*Task brief*: Write out the records word for word, with no pictures.

(Pixel coordinate grounding data)
=== Section Start ===
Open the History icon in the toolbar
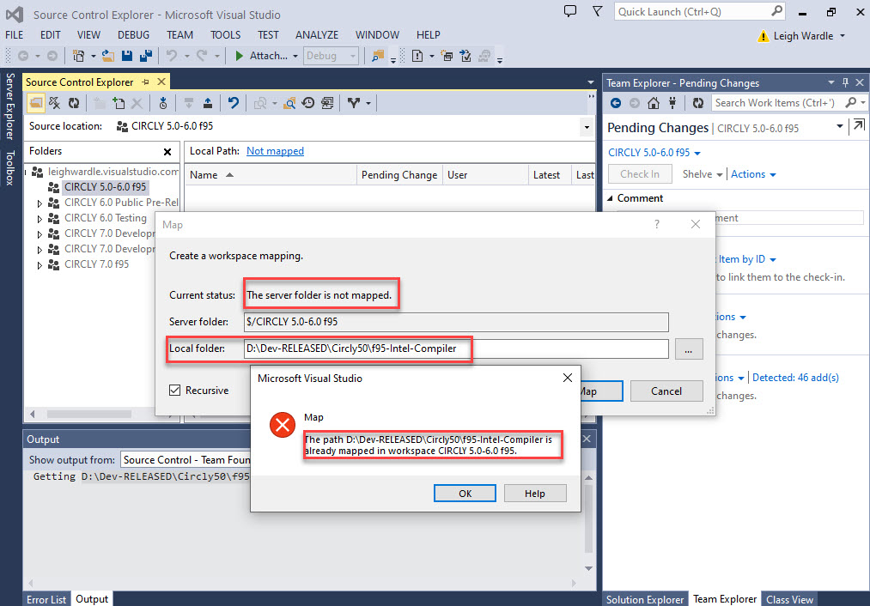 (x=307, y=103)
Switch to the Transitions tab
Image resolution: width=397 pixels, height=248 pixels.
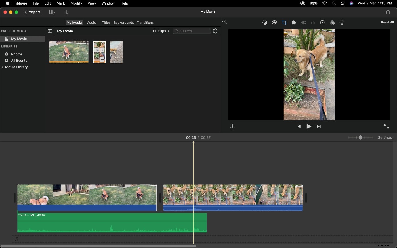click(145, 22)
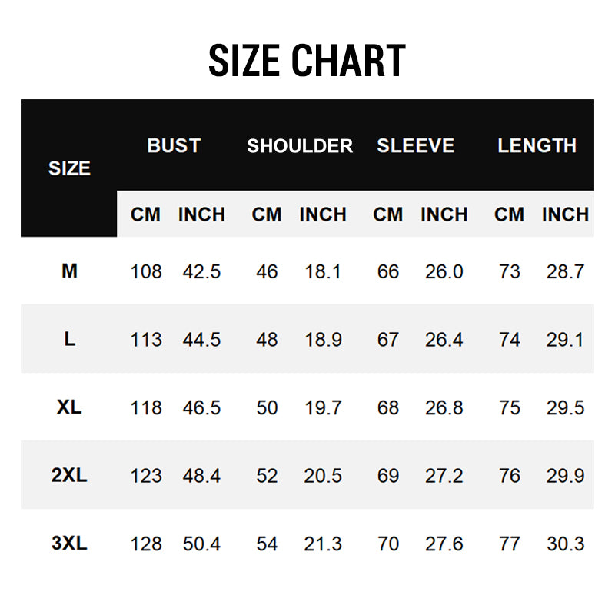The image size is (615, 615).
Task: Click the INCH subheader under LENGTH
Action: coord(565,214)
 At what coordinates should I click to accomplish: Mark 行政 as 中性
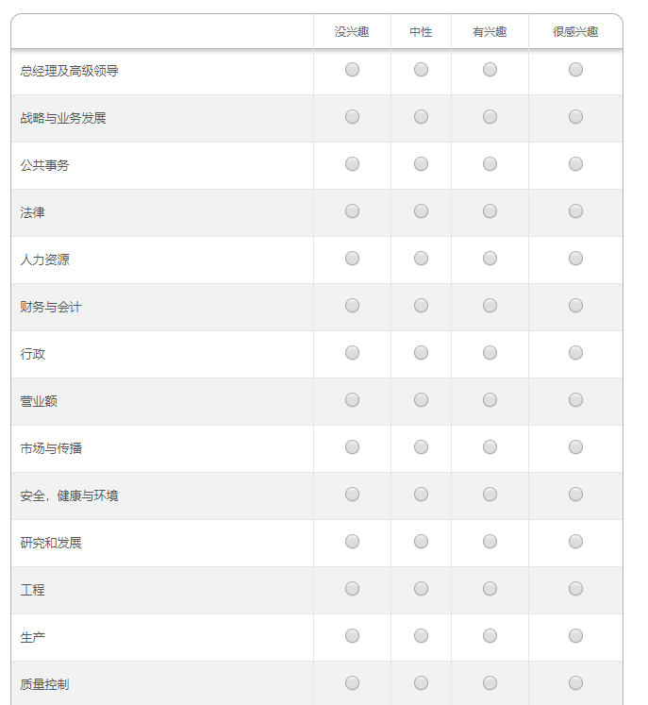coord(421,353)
=== Section End ===
*Task result*:
Open the History icon in the toolbar
 (x=307, y=103)
Switch to the Transitions tab
Image resolution: width=397 pixels, height=248 pixels.
click(145, 22)
The image size is (615, 615).
Task: Click the INCH subheader under LENGTH
Action: coord(565,214)
 At what coordinates should I click to accomplish: Mark 行政 as 中性
coord(421,353)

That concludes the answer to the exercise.